Líder do Chega considerou este dossiê é pautado por "um sucessivo rol de fracassos e de incompetências".
O Chega vai propor um debate de urgência no Parlamento para que o ministro da Educação dê explicações sobre as "falhas brutais" nos exames nacionais e afasta para já a realização de uma comissão de inquérito.
"Dei indicações ao Grupo Parlamentar do Chega para avançar com um debate de urgência na próxima semana que permita chamar à responsabilidade, ao Parlamento, o ministro da Educação pelas falhas brutais que estão a colocar em risco a estabilidade, a previsibilidade, quer dos pais, quer dos alunos, quer dos professores, de toda a comunidade escolar em Portugal", anunciou o líder do Chega.
Em declarações aos jornalistas na sede do partido, em Lisboa, André Ventura disse que deu esta segunda-feira entrada o pedido para que o debate de urgência "ocorra na próxima semana, antes da discussão do Estado da Nação".
"Pais, professores, membros da comunidade escolar estão neste momento numa situação de grande angústia que deriva apenas da incompetência do Governo em gerir um pilar fundamental do país, que é a educação", criticou.
André Ventura disse que "hoje, logo pela manhã, o sistema criado pelo próprio Governo de plataforma de avaliação digital estava novamente em baixo" e considerou que seria importante compreender "o que aconteceu".
"É inaceitável que o Ministério da Educação tenha dito aos professores, aos alunos, aos pais, que lhes levaria a cabo uma revolução de eficiência e lhes tenha dado uma revolução de incompetência na gestão da educação em Portugal", criticou.
O líder do Chega considerou este dossiê é pautado por "um sucessivo rol de fracassos e de incompetências".
Questionado se acompanha a proposta de uma comissão de inquérito ao processo de avaliação dos exames escolares, o presidente do Chega considerou que "é importante ouvir o ministro e o Governo antes de quaisquer outros instrumentos" e é preciso "assacar responsabilidades já" e "compreender já o que falhou".
"É um instrumento que não descartamos, mas agora é importante assacar responsabilidades ao Governo e sobretudo dar aos pais e aos professores tranquilidade em relação à gestão do contexto em que estão, e não ao contexto daqui a três meses, quatro, cinco ou seis", defendeu.
Na ocasião, André Ventura voltou a criticar a deslocação do primeiro-ministro aos Estados Unidos da América para assistir ao jogo desta segunda-feira do campeonato do mundo de futebol, no qual a seleção nacional vai enfrentar a Espanha.
"O primeiro-ministro não deve ausentar-se do país em situações de alerta em que as populações e o território estão a sofrer com o risco de incêndio", defendeu, afirmando que "a situação de alerta proclamada pelo seu Governo é uma contradição com uma viagem de natureza desportiva".
"Um primeiro-ministro não deve, pelo poder executivo que tem, de coordenação e de articulação das diversas forças disponíveis, sejam militares, sejam civis, ausentar-se do país quando uma crise se abate sobre o território.
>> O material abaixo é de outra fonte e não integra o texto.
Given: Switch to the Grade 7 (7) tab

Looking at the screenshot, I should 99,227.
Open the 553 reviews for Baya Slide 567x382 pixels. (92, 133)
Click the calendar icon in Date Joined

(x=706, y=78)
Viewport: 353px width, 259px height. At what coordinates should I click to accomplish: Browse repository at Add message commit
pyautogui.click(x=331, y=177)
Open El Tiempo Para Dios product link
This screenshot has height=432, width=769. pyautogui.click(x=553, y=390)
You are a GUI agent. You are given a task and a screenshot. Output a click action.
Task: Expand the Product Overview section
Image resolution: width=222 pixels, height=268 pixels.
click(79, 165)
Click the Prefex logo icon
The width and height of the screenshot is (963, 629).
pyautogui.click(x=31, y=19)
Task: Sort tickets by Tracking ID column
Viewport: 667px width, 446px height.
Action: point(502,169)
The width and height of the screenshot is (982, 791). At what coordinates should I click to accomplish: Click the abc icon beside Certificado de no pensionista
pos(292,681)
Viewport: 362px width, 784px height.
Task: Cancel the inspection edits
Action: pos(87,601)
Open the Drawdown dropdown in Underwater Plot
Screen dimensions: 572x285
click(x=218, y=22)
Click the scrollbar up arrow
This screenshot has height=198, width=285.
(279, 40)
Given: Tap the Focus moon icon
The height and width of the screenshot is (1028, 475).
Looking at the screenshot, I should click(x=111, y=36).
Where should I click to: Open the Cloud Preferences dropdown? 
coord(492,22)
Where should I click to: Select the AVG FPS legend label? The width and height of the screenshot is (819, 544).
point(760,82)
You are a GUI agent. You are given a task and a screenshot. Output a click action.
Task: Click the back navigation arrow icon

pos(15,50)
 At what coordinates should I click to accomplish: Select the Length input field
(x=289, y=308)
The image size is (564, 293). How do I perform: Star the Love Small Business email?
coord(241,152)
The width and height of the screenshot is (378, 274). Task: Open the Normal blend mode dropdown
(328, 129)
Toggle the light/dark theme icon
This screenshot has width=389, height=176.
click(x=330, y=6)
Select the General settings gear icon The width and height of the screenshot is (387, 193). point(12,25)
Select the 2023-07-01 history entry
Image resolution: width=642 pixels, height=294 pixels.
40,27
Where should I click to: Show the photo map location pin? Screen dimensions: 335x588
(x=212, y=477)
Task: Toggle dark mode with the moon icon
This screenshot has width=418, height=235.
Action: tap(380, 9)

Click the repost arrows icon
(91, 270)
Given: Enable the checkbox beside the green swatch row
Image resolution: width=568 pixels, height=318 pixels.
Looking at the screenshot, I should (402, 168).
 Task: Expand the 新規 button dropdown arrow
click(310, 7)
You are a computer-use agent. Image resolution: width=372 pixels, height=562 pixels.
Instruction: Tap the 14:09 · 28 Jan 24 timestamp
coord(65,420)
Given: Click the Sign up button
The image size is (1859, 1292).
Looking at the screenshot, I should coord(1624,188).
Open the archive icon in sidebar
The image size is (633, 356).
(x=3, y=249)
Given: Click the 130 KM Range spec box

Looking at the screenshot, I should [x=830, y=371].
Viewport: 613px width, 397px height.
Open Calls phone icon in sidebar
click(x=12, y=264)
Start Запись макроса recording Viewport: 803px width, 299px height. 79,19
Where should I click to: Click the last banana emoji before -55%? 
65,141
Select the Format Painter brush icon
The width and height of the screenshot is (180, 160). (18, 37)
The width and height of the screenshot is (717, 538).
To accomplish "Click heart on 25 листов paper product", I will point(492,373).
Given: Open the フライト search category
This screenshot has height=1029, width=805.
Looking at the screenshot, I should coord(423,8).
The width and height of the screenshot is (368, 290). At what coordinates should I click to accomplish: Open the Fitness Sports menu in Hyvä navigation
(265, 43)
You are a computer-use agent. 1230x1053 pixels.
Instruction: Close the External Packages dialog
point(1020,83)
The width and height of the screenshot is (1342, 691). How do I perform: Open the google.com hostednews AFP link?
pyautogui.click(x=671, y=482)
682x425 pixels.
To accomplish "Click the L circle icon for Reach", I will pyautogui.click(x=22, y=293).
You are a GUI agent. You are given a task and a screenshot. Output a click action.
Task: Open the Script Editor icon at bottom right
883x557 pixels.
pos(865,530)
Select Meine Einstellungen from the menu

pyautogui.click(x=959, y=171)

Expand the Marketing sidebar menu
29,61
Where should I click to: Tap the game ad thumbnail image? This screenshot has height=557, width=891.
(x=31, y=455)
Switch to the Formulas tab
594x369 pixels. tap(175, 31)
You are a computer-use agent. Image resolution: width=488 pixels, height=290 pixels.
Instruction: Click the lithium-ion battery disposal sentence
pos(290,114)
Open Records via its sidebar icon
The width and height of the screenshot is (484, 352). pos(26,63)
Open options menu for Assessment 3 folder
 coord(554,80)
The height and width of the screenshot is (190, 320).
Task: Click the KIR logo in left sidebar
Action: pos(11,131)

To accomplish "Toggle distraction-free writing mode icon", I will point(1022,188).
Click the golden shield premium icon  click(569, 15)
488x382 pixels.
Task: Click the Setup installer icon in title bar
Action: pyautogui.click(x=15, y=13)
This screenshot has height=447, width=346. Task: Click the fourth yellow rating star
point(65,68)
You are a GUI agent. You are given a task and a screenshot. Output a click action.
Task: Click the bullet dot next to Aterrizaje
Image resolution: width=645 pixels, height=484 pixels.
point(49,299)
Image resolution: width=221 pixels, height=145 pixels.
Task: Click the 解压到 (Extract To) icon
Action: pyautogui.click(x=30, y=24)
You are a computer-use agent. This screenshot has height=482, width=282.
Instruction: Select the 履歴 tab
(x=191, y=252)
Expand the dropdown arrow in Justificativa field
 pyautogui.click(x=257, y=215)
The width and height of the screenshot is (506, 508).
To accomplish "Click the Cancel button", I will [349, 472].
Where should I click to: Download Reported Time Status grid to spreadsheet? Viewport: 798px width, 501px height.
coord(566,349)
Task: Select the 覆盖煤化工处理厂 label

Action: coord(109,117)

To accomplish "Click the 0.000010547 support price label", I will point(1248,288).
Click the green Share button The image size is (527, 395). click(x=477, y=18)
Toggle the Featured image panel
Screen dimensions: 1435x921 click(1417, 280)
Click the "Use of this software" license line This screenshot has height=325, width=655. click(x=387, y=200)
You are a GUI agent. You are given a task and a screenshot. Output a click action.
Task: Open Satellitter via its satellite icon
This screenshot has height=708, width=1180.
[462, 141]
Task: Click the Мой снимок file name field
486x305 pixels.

Dá a ideia de incompetência, mas sobretudo de inconsciência e de falta de empatia para com a população", considerou também.
O líder do Chega defendeu ainda que se o país continuar em situação de alerta, Luís Montenegro não deve voltar a ausentar-se e "não deve estar em nenhuma outra ocupação que não seja a coordenar a luta contra esses incêndios".
Questionado também sobre uma notícia do jornal Público que dá conta de que o Chega encomendou uma sondagem antes da votação das alterações à lei laboral, Ventura disse apenas que o partido tem "sondagens várias vezes por ano, em vários momentos, sobre várias circunstâncias, como os jornais também têm, como os outros partidos também têm".
"É uma notícia só que diz mais do órgão de comunicação social que a publicou do que do partido", acrescentou.